The Northern Territory government was pleased to welcome leading ‘storian (his term), Peter FitzSimons to Darwin for the weekend’s commemoration of the bombing of that city in 1942. This was of interest to Honest History, since we had put up a modest collection of resources on the bombing, with an alternative angle, suggesting that the event needed to be put in context. We could, for example, recall the unedifying bits like the ‘Adelaide River Stakes’ as well as the heroic and tragic bits, and we could also use the occasion to call to mind the much bigger and much more devastating bombings that occurred elsewhere in the world during World War II.
Fitz took to his work with relish. ‘It is extraordinary’, he said, ‘that the bombing of Darwin is so often overlooked in the roll-call of enormously significant events in Australia’s military heritage’. If this is so, it is not for want of trying by the Darwin government, which has sunk a lot of money into growing the bombing commemoration for its tourist spin-offs: ‘The Territory’s World War II heritage is one of its greatest tourism assets’, the then Chief Minister, Adam Giles, said two years ago.
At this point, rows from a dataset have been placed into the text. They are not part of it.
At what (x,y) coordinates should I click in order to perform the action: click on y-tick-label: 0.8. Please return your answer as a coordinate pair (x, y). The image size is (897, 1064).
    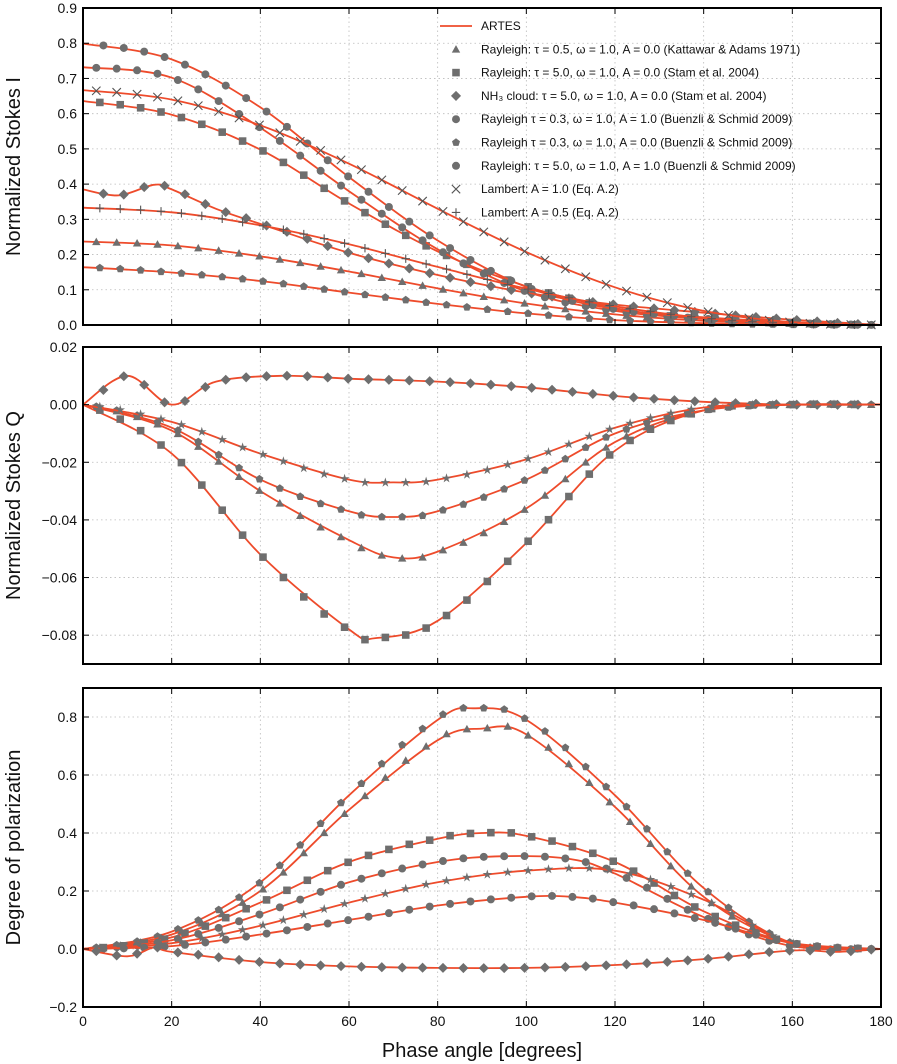
    Looking at the image, I should click on (68, 43).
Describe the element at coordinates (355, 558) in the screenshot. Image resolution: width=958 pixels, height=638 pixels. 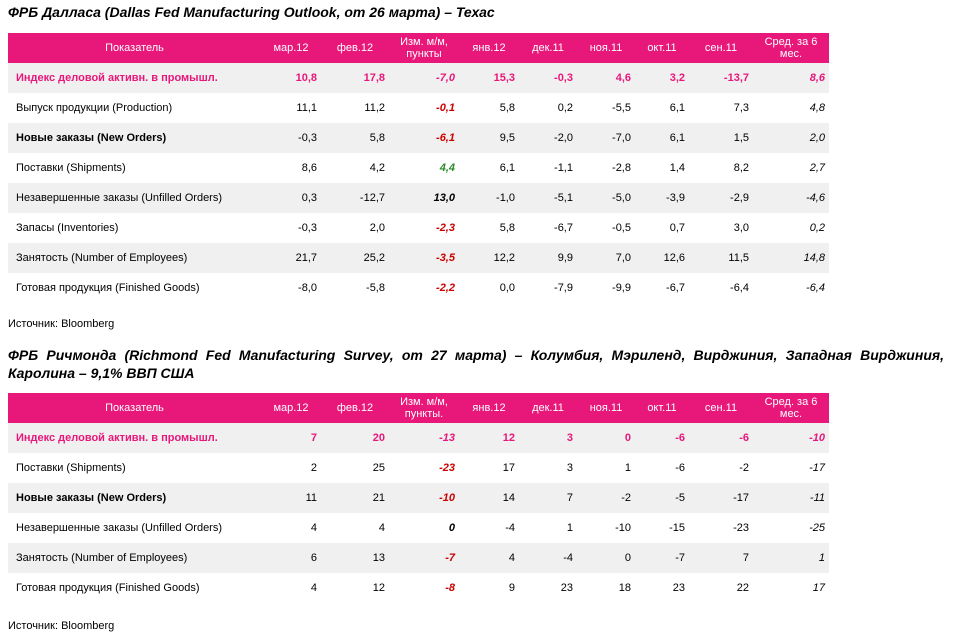
I see `value-cell: 13` at that location.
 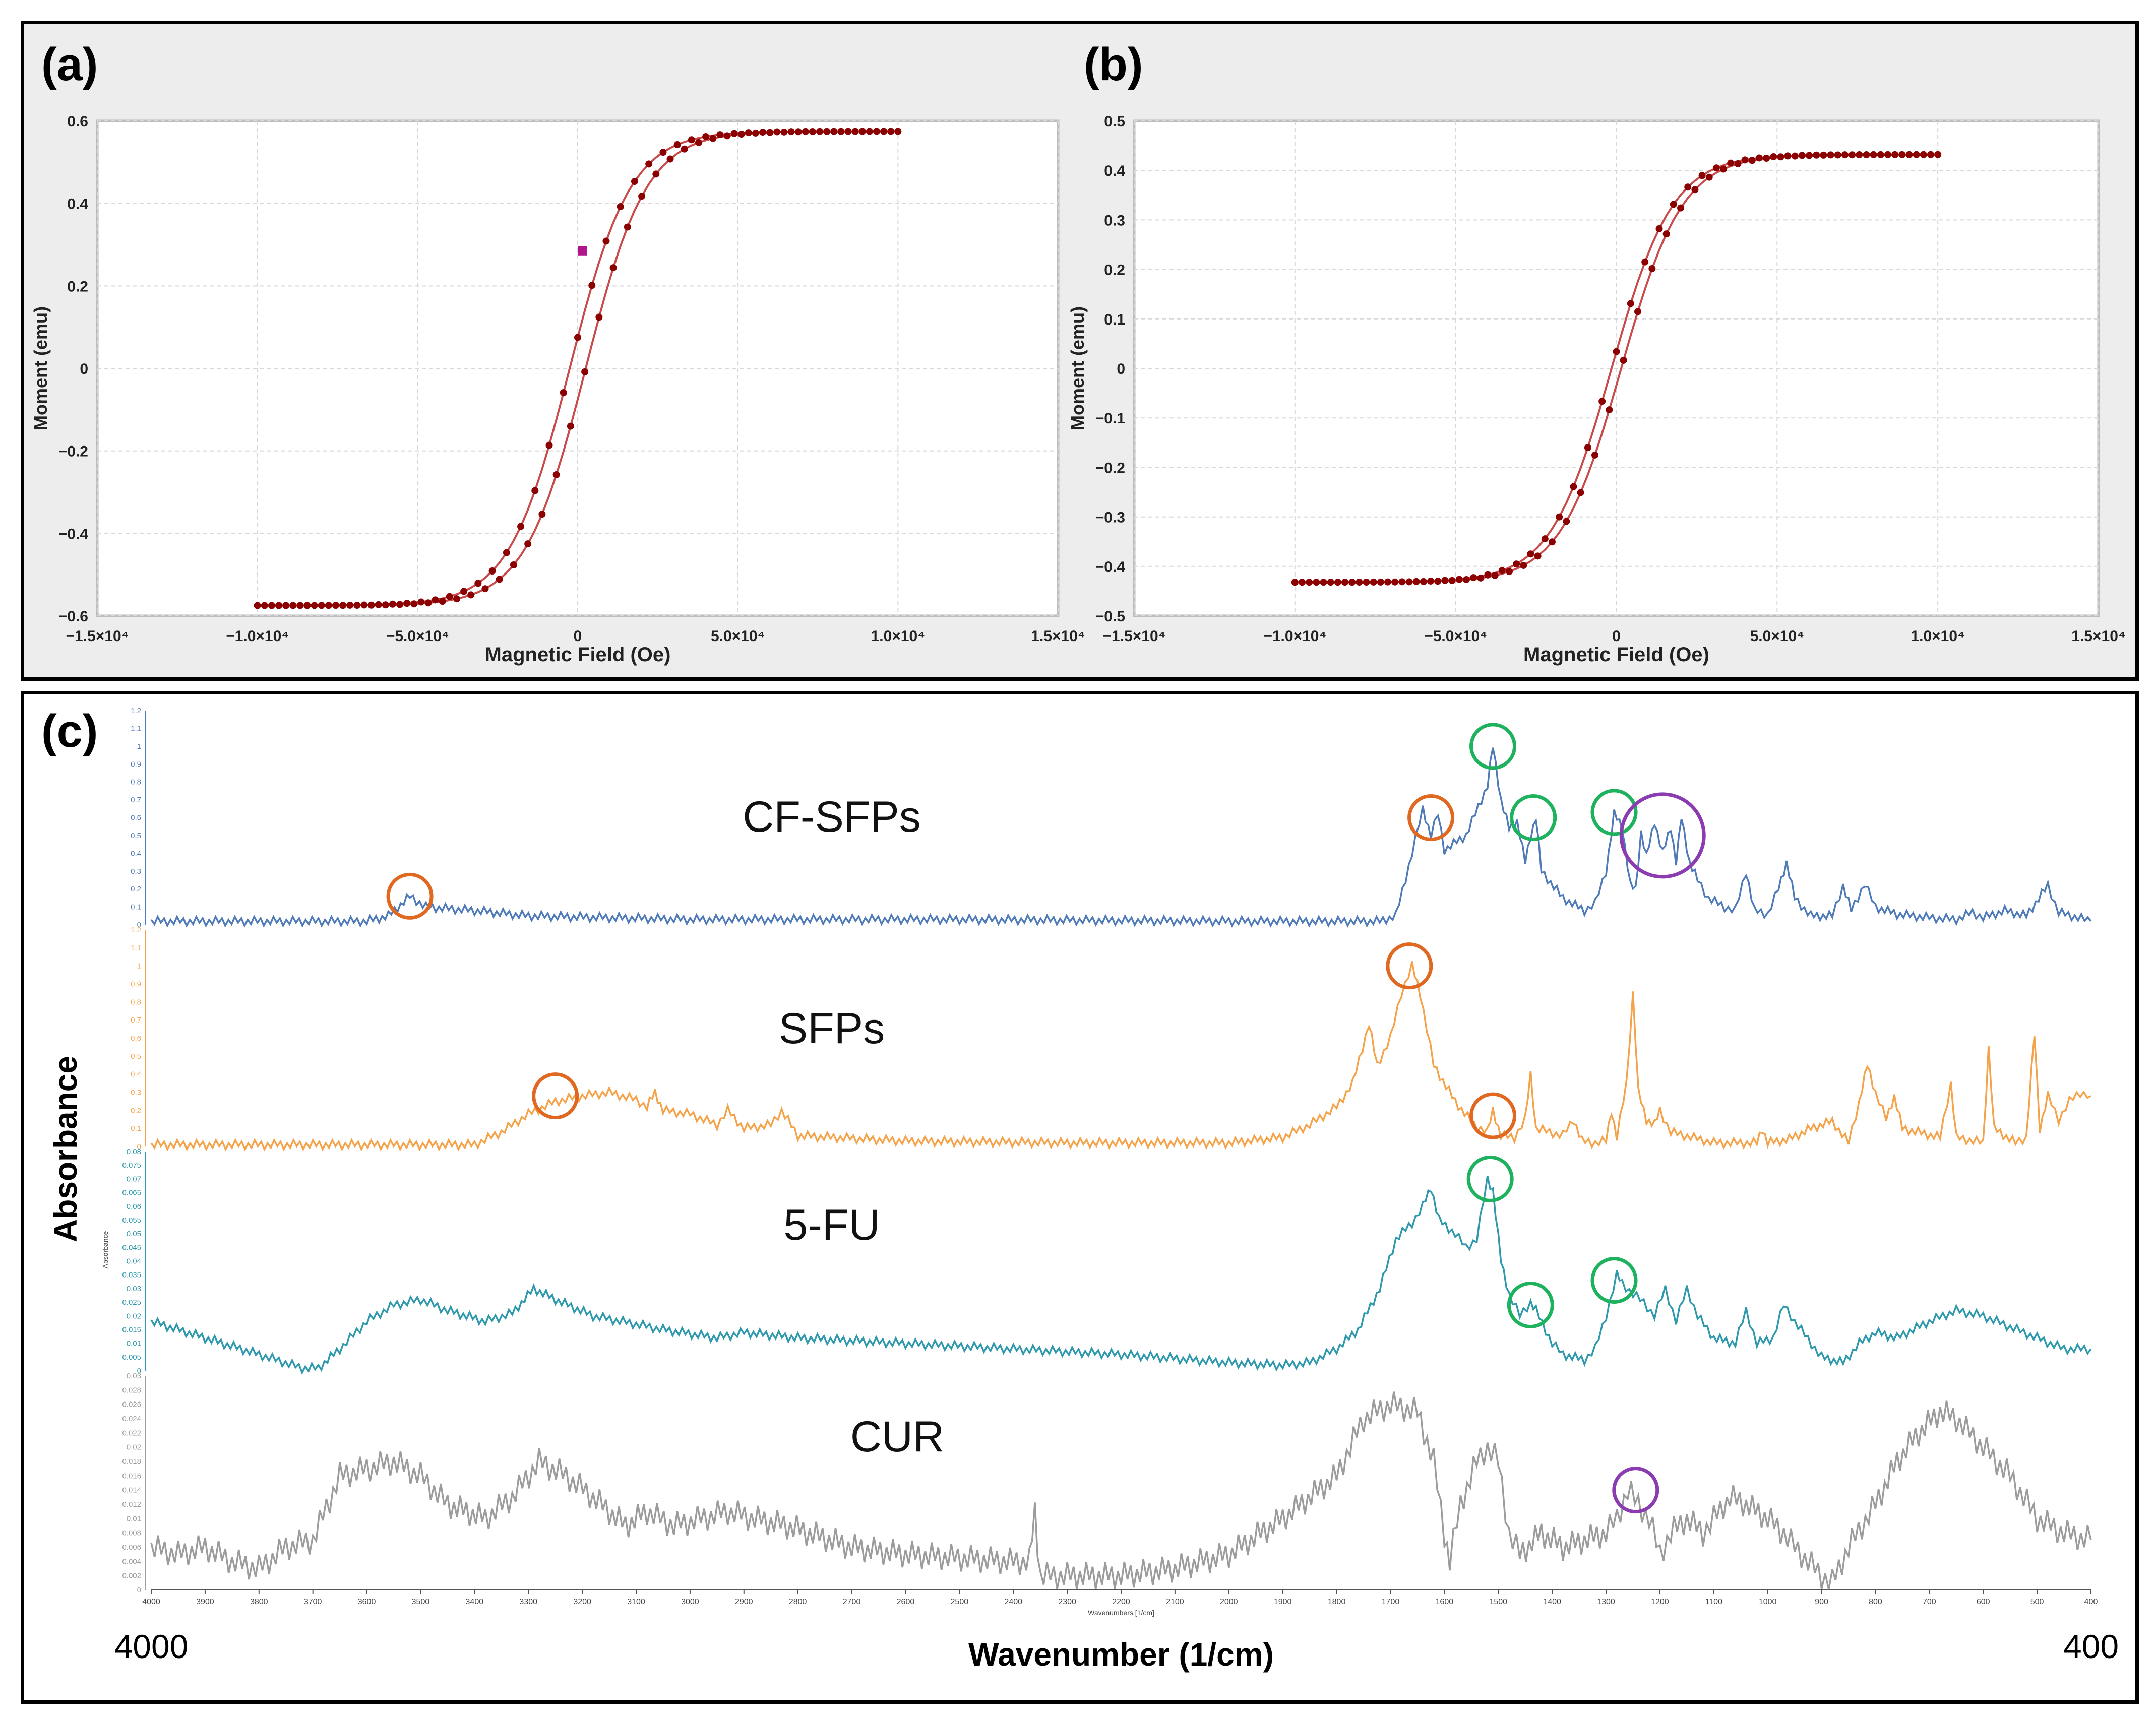 I want to click on y-tick-label: 0.055, so click(x=132, y=1221).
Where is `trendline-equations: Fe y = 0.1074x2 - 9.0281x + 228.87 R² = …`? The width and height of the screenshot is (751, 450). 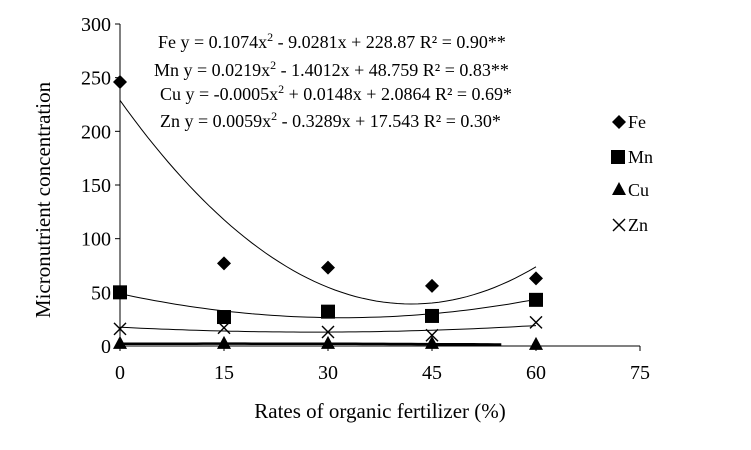 trendline-equations: Fe y = 0.1074x2 - 9.0281x + 228.87 R² = … is located at coordinates (333, 80).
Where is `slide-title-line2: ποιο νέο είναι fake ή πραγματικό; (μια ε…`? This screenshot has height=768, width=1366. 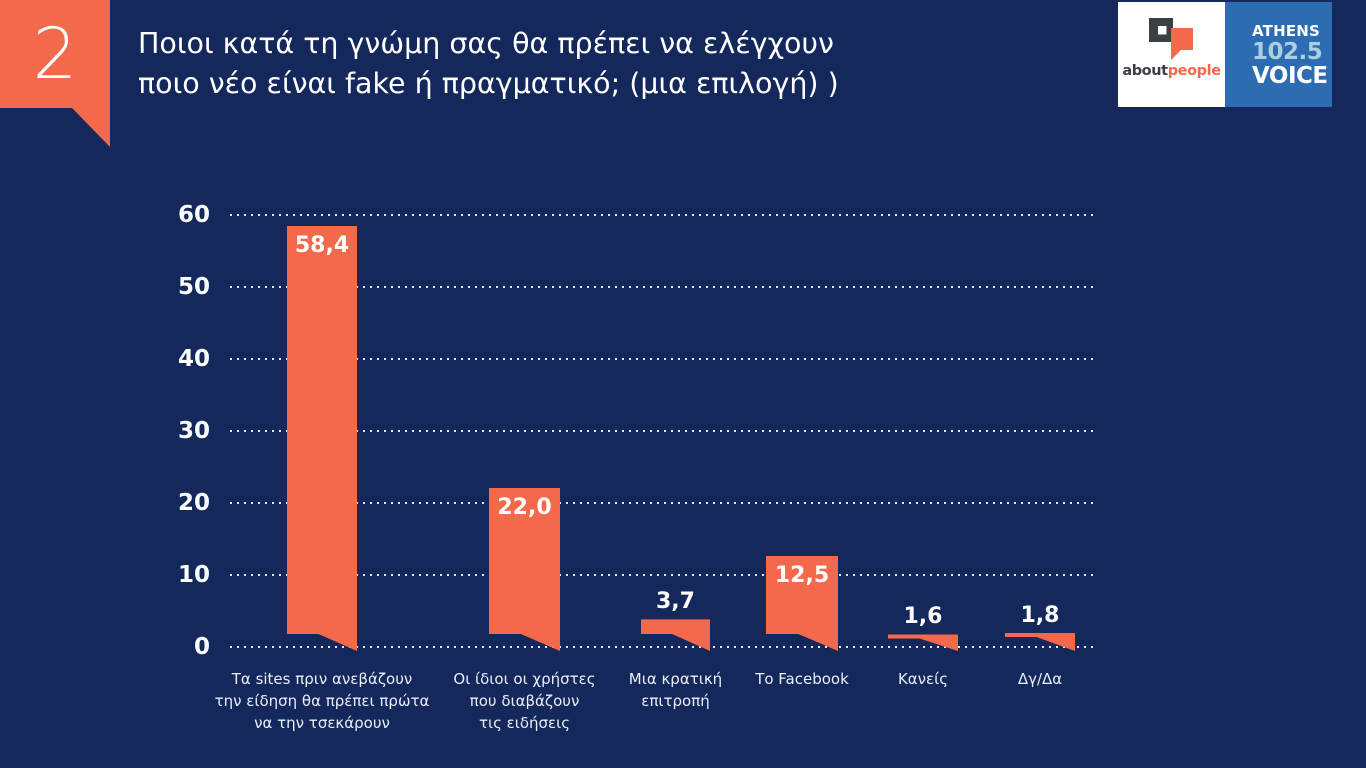 slide-title-line2: ποιο νέο είναι fake ή πραγματικό; (μια ε… is located at coordinates (488, 84).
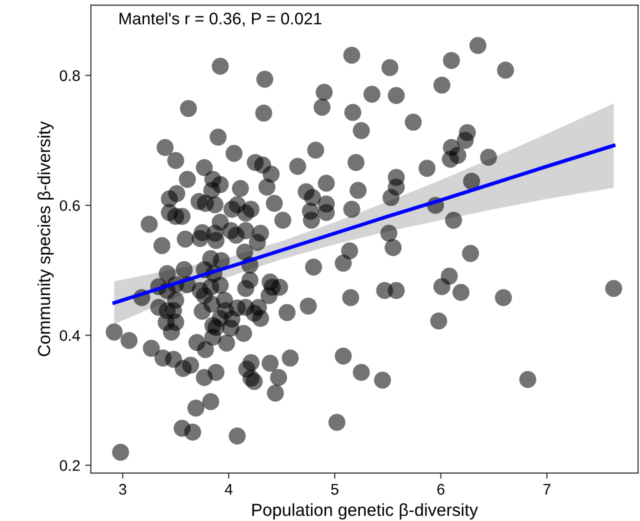 The height and width of the screenshot is (521, 640). Describe the element at coordinates (46, 238) in the screenshot. I see `y-axis-title: Community species β-diversity` at that location.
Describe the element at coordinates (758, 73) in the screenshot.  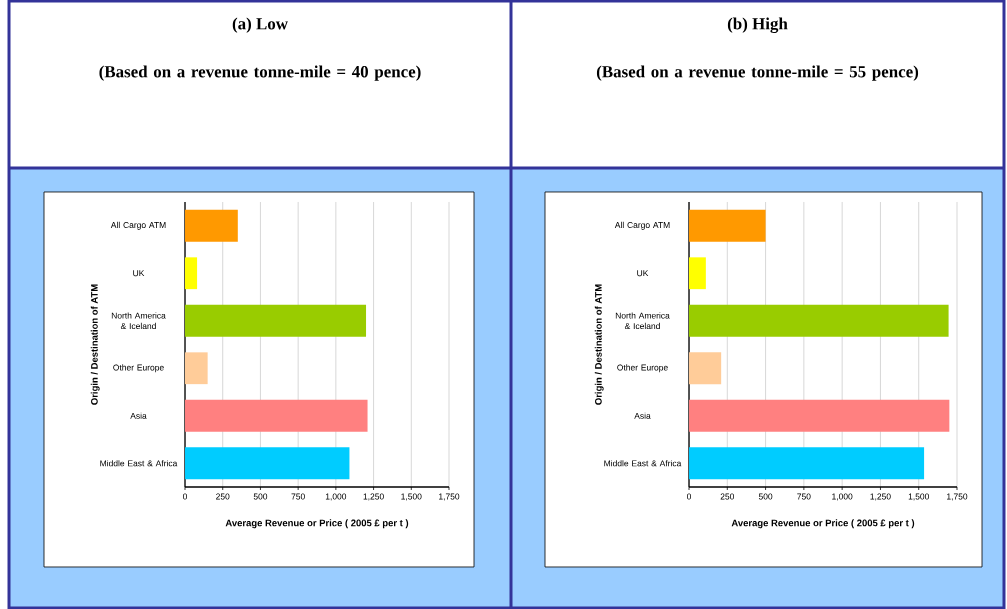
I see `chart-subtitle: (Based on a revenue tonne-mile = 55 pence)` at that location.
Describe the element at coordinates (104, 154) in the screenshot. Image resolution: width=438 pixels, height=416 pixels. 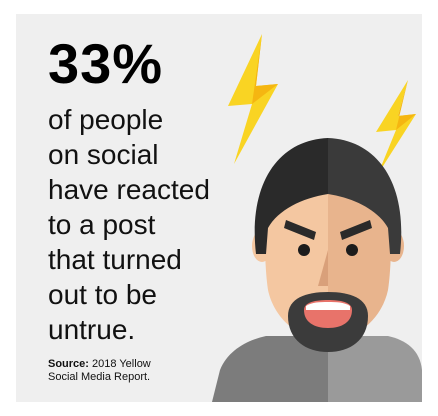
I see `headline-line: on social` at that location.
In 2011, the Australian government designated 19 February ‘a national day of observance’, which doesn’t sound like the bombing has been ‘overlooked’: how many other military history dates (or other events) have that distinction?
Blitzkrieg video game: hard to overlook (Wikipedia)
Still, a piece of military history that has been Fitzed – over which the Fitzkrieg has rolled – is not the same as it was before; this is likely to happen in the Deep North, as well. (It’s a shame in some ways that other parts of our national story lack their Fitzes: entomology in the CSIRO or two centuries of Australian prison architecture, to punt at a couple of examples, could do with a racy scribe.)
When Fitz spoke in 2015 in Canberra about his then latest book, his well-honed opening remark was that, while there had been lots of books written about Gallipoli, ‘Guess what? I haven’t written one!’ The crowd loved it. So the NT government will likely get its money’s worth from Fitz’s work for them: the Darwin bombing in relation to the rest of Australia’s World War II, to Japanese war aims, and to World War II as a whole, will continue to be enhanced – at the very least; it might be blown considerably out of proportion.
Honest History has had a bit to say about Fitz’s work:
- Michael Piggott reviewed Gallipoli (Fitz’s offering for Christmas 2014; kaching!) and felt that Fitz’s innumerable followers deserved better;
- David Stephens used a review of Gallipoli in Inside Story to make some general points about what he called ‘a poltergeist with two brains’ (Stephens detected ‘ghoulishness, mawkishness and, occasionally, jingoism’ as well as signs that Fitz the ‘storian’, with effort, could become Peter FitzSimons, a historian);
- Stephens reviewed Fromelles and Pozières: In the Trenches of Hell (published for the centenary of these two battles) which he thought was ‘not a bad volume to trigger an interest in military history … providing the reader then moves on to less one-dimensional fare’; and
- Peter Stanley described Fitz’s Victory at Villers-Bretonneux (Fitz’s 2016 Christmas book; kaching again!) as ‘nationalist boosting’ which ‘shows he [Fitz] really doesn’t understand the Great War at all’.
The upside of all this is that knowing something of your country’s military past through the works of Fitz is better than knowing nothing at all. Probably.